[DATA FOR REVIEW]
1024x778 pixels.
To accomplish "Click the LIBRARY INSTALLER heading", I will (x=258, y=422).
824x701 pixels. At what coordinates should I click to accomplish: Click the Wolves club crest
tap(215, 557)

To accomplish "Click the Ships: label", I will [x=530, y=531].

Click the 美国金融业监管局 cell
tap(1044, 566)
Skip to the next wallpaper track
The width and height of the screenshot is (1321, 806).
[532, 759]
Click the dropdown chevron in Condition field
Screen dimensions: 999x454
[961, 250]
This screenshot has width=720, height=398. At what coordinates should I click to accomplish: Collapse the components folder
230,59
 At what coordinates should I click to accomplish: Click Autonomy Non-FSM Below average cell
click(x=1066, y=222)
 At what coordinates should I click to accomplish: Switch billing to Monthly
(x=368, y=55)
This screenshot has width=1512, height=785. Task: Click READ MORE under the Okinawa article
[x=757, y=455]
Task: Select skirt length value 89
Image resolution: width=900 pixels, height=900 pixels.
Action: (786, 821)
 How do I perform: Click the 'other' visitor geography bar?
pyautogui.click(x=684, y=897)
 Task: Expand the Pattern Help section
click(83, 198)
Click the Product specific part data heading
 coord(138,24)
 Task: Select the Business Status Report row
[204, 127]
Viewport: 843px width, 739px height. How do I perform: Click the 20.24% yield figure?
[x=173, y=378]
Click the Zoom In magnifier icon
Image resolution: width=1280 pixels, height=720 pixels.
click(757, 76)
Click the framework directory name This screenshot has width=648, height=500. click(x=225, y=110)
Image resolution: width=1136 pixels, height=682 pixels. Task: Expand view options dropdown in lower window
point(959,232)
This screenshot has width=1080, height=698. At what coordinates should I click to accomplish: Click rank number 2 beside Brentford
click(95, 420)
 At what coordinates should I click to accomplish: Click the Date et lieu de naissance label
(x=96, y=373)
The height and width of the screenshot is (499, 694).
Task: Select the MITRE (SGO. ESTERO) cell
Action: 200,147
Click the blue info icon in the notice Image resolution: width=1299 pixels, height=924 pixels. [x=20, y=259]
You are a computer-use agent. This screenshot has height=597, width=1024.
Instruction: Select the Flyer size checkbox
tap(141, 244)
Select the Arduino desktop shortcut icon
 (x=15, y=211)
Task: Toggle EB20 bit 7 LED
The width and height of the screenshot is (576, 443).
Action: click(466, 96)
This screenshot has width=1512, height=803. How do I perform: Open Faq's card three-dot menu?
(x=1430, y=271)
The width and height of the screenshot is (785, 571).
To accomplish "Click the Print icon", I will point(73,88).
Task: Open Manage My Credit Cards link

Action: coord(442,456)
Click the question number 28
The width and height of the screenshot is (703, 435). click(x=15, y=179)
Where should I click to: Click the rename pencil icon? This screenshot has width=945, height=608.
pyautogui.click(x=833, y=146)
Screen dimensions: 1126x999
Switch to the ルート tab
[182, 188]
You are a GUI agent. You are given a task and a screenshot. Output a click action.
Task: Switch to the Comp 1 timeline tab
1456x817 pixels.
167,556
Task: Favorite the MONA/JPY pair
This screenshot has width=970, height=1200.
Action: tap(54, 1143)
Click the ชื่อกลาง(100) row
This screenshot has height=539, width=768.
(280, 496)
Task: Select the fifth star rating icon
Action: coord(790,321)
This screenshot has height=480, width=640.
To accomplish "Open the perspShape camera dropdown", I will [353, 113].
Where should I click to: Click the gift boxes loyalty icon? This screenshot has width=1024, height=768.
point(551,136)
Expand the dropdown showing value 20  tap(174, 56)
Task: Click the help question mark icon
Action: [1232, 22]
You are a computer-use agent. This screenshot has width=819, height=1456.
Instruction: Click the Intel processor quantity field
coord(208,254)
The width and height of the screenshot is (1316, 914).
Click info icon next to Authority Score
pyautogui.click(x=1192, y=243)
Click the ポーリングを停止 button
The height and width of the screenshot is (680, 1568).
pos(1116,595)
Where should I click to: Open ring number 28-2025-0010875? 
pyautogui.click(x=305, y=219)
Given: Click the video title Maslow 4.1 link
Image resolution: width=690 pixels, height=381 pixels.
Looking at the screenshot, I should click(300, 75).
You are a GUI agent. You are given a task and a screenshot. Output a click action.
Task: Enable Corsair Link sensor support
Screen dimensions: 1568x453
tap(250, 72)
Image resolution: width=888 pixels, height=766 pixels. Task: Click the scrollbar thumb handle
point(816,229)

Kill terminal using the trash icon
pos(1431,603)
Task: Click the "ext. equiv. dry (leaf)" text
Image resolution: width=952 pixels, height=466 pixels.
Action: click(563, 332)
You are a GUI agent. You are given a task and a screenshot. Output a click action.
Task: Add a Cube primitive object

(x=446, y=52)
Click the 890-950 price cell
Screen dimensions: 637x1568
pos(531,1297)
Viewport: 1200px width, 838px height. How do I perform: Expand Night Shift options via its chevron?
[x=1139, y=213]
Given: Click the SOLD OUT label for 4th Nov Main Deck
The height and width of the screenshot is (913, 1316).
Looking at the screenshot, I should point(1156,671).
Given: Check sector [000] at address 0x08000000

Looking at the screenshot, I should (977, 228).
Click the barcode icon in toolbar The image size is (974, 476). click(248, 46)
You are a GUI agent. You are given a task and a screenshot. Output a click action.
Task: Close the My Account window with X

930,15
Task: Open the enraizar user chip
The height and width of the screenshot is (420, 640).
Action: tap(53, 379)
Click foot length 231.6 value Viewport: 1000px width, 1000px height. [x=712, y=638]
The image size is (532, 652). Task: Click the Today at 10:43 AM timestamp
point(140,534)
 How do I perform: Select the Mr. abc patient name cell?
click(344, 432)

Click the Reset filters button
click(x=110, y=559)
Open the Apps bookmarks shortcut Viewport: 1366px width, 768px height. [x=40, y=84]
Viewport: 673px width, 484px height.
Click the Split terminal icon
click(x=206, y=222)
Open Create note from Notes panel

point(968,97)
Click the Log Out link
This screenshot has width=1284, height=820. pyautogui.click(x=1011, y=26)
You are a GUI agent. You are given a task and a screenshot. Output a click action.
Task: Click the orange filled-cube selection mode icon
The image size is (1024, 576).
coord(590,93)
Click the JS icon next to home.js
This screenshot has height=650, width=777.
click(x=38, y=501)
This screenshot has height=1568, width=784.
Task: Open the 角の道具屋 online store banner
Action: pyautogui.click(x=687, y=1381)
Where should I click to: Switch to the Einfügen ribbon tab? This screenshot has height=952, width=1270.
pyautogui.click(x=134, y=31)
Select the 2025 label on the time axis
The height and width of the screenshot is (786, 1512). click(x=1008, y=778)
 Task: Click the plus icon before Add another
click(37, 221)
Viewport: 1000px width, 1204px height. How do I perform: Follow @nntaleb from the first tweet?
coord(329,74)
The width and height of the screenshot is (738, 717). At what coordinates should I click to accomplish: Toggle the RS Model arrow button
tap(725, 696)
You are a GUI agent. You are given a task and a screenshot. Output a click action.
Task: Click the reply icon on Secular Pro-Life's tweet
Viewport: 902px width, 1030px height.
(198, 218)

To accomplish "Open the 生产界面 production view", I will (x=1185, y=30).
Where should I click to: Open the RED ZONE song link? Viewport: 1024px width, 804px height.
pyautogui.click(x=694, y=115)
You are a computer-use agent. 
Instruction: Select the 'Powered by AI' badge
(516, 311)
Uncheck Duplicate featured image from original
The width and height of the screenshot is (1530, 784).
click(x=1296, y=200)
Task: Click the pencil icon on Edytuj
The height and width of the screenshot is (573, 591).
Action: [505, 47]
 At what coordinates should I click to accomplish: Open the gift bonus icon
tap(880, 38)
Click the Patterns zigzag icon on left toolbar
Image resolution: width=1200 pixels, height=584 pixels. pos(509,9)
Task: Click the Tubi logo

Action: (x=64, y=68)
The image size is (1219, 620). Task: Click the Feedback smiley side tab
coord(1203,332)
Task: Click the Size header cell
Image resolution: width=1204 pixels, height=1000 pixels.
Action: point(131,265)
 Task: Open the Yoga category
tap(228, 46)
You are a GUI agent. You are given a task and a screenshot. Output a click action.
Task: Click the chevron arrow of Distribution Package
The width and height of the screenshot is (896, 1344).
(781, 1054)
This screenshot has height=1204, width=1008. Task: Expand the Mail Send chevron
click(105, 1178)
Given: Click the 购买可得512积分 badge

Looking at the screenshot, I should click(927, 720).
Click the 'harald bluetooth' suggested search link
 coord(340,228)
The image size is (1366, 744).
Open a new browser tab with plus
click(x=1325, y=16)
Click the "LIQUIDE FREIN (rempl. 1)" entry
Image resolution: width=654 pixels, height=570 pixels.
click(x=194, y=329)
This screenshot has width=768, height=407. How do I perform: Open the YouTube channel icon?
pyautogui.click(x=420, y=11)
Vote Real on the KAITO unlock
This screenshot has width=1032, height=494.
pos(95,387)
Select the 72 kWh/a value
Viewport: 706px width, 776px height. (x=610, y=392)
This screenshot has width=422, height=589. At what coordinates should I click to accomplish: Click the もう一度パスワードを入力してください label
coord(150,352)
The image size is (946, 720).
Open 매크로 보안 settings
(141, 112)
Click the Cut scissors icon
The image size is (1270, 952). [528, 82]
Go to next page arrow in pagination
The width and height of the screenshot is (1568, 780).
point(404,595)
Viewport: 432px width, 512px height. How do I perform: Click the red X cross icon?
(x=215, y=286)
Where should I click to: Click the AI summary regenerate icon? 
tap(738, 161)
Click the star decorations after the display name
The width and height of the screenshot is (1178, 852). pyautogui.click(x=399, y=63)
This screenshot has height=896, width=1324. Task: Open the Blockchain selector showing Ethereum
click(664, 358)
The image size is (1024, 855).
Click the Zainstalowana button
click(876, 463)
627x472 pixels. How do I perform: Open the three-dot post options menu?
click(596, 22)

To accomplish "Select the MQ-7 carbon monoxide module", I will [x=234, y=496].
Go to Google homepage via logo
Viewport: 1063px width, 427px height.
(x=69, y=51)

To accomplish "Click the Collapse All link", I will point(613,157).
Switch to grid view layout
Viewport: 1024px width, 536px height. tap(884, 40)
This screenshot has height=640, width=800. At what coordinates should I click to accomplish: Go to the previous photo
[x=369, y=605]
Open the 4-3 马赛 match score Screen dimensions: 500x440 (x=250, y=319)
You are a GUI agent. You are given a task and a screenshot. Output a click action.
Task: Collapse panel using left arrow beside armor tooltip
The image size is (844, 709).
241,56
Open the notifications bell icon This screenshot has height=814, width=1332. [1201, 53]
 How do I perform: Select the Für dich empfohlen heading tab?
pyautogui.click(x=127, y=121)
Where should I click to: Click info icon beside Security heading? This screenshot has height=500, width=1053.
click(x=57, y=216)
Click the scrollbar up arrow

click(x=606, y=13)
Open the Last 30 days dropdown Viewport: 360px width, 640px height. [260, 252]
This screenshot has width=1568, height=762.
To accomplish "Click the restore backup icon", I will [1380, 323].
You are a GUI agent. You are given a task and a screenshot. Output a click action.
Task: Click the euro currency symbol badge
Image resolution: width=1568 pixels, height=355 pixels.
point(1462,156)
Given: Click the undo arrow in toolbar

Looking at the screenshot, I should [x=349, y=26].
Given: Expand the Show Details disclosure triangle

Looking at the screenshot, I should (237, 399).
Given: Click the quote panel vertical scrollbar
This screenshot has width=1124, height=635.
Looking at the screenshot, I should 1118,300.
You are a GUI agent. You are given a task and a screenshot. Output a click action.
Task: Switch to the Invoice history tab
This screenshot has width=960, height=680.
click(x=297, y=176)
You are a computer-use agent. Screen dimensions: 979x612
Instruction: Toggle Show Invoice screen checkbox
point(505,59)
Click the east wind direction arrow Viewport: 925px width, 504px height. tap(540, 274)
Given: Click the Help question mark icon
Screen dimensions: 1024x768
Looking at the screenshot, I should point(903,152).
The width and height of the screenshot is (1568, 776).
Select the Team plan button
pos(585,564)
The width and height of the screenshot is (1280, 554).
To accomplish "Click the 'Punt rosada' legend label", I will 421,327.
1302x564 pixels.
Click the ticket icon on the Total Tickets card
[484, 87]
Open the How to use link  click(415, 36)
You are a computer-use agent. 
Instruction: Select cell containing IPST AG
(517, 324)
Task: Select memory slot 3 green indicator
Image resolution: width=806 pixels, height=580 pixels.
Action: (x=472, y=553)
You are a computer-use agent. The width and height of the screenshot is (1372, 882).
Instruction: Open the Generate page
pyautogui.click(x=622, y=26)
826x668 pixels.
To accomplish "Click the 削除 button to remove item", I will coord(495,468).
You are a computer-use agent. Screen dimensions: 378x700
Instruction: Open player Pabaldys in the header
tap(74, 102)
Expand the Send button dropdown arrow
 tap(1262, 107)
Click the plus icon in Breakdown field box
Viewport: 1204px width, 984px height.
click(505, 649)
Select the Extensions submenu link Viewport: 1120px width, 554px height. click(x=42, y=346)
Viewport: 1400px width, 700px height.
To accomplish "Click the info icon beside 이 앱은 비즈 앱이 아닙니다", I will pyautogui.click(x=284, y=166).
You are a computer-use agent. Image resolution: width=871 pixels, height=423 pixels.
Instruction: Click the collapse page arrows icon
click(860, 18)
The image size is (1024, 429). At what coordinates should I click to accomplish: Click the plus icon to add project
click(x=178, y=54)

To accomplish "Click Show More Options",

[WORK ORDER] Report each line of the material in which the string "computer" occurs.

[EXERCISE RESULT]
You are a computer-use agent. This screenshot has height=597, width=1024.
You are a computer-use agent. This screenshot has width=819, height=1456.
You are a computer-use agent. 
You are a computer-use agent. Screen dimensions: 979x612
You are a computer-use agent. 
You are a computer-use agent. The width and height of the screenshot is (1372, 882).
You are a computer-use agent. Screen dimensions: 378x700
You are a computer-use agent. Image resolution: width=871 pixels, height=423 pixels.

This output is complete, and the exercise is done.